▸ EXCERPTED DATA
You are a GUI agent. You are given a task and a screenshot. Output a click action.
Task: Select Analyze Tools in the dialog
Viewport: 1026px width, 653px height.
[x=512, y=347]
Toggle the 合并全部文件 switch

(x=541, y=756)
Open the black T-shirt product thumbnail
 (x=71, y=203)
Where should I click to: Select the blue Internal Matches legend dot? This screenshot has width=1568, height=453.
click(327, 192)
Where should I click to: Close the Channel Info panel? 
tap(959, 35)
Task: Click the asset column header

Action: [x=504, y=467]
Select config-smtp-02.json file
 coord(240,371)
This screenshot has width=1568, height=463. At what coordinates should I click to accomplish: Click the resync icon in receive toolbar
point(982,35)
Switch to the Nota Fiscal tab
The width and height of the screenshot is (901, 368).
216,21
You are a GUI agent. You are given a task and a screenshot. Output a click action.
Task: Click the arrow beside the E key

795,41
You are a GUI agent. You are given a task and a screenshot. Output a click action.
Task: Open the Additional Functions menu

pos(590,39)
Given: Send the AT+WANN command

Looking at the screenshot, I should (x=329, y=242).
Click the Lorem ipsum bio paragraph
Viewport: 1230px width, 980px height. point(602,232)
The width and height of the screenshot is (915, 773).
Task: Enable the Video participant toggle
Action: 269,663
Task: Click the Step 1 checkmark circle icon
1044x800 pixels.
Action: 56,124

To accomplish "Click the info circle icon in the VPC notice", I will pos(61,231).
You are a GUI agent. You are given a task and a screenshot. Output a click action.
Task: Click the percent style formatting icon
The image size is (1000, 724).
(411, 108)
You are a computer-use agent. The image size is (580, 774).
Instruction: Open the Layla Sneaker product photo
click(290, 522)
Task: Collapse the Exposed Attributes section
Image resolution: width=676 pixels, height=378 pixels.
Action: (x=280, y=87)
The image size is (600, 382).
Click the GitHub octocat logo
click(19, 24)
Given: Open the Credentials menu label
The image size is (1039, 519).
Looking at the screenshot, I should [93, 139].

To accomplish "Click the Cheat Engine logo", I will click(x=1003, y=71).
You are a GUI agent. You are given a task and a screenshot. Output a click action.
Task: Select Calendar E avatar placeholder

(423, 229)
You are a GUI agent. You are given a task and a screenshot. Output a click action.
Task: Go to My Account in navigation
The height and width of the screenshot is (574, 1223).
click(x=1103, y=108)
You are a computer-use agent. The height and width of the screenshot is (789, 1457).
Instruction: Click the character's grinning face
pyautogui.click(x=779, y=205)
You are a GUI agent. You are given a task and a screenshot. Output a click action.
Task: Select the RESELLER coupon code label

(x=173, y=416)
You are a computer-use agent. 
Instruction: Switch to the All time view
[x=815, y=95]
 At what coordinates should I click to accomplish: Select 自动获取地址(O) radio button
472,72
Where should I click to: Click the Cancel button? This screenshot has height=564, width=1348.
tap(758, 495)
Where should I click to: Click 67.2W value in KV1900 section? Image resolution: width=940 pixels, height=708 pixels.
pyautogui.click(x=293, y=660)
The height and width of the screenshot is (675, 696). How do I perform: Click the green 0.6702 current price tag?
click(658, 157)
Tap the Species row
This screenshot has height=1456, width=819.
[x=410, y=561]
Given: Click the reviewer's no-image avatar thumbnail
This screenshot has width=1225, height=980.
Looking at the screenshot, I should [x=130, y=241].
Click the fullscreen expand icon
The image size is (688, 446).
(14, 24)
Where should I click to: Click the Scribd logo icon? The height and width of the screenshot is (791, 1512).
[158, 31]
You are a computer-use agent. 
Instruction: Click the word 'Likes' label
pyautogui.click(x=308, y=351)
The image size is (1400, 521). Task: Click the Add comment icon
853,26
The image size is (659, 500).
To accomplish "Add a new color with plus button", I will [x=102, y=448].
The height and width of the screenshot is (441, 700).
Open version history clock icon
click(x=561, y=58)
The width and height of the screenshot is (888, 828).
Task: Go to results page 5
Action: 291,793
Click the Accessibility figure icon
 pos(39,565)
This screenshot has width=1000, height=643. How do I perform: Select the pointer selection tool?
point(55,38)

▸ ABOUT THIS EXERCISE
Every entry must be set down exactly, with nothing left out.

▸ RESPONSE TO THIS TASK
You are a GUI agent. You are given a task and a screenshot. Output a click action.
Task: Select Analyze Tools in the dialog
Viewport: 1026px width, 653px height.
[x=512, y=347]
Toggle the 合并全部文件 switch

(x=541, y=756)
Open the black T-shirt product thumbnail
 (x=71, y=203)
Where should I click to: Select the blue Internal Matches legend dot? This screenshot has width=1568, height=453.
click(327, 192)
Where should I click to: Close the Channel Info panel? 
tap(959, 35)
Task: Click the asset column header

Action: [x=504, y=467]
Select config-smtp-02.json file
 coord(240,371)
This screenshot has width=1568, height=463. At what coordinates should I click to accomplish: Click the resync icon in receive toolbar
point(982,35)
Switch to the Nota Fiscal tab
The width and height of the screenshot is (901, 368).
216,21
You are a GUI agent. You are given a task and a screenshot. Output a click action.
Task: Click the arrow beside the E key

795,41
You are a GUI agent. You are given a task and a screenshot. Output a click action.
Task: Open the Additional Functions menu

pos(590,39)
Given: Send the AT+WANN command

Looking at the screenshot, I should (x=329, y=242).
Click the Lorem ipsum bio paragraph
Viewport: 1230px width, 980px height. point(602,232)
The width and height of the screenshot is (915, 773).
Task: Enable the Video participant toggle
Action: 269,663
Task: Click the Step 1 checkmark circle icon
1044x800 pixels.
Action: 56,124

To accomplish "Click the info circle icon in the VPC notice", I will pos(61,231).
You are a GUI agent. You are given a task and a screenshot. Output a click action.
Task: Click the percent style formatting icon
The image size is (1000, 724).
(411, 108)
You are a computer-use agent. The image size is (580, 774).
Instruction: Open the Layla Sneaker product photo
click(290, 522)
Task: Collapse the Exposed Attributes section
Image resolution: width=676 pixels, height=378 pixels.
Action: (x=280, y=87)
The image size is (600, 382).
Click the GitHub octocat logo
click(19, 24)
Given: Open the Credentials menu label
The image size is (1039, 519).
Looking at the screenshot, I should [93, 139].

To accomplish "Click the Cheat Engine logo", I will click(x=1003, y=71).
You are a GUI agent. You are given a task and a screenshot. Output a click action.
Task: Select Calendar E avatar placeholder

(423, 229)
You are a GUI agent. You are given a task and a screenshot. Output a click action.
Task: Go to My Account in navigation
The height and width of the screenshot is (574, 1223).
click(x=1103, y=108)
You are a computer-use agent. The height and width of the screenshot is (789, 1457).
Instruction: Click the character's grinning face
pyautogui.click(x=779, y=205)
You are a GUI agent. You are given a task and a screenshot. Output a click action.
Task: Select the RESELLER coupon code label

(x=173, y=416)
You are a computer-use agent. 
Instruction: Switch to the All time view
[x=815, y=95]
 At what coordinates should I click to accomplish: Select 自动获取地址(O) radio button
472,72
Where should I click to: Click the Cancel button? This screenshot has height=564, width=1348.
tap(758, 495)
Where should I click to: Click 67.2W value in KV1900 section? Image resolution: width=940 pixels, height=708 pixels.
pyautogui.click(x=293, y=660)
The height and width of the screenshot is (675, 696). How do I perform: Click the green 0.6702 current price tag?
click(658, 157)
Tap the Species row
This screenshot has height=1456, width=819.
[x=410, y=561]
Given: Click the reviewer's no-image avatar thumbnail
This screenshot has width=1225, height=980.
Looking at the screenshot, I should [x=130, y=241].
Click the fullscreen expand icon
The image size is (688, 446).
(14, 24)
Where should I click to: Click the Scribd logo icon? The height and width of the screenshot is (791, 1512).
[158, 31]
You are a computer-use agent. 
Instruction: Click the word 'Likes' label
pyautogui.click(x=308, y=351)
The image size is (1400, 521). Task: Click the Add comment icon
853,26
The image size is (659, 500).
To accomplish "Add a new color with plus button", I will [x=102, y=448].
The height and width of the screenshot is (441, 700).
Open version history clock icon
click(x=561, y=58)
The width and height of the screenshot is (888, 828).
Task: Go to results page 5
Action: 291,793
Click the Accessibility figure icon
 pos(39,565)
This screenshot has width=1000, height=643. How do I perform: Select the pointer selection tool?
point(55,38)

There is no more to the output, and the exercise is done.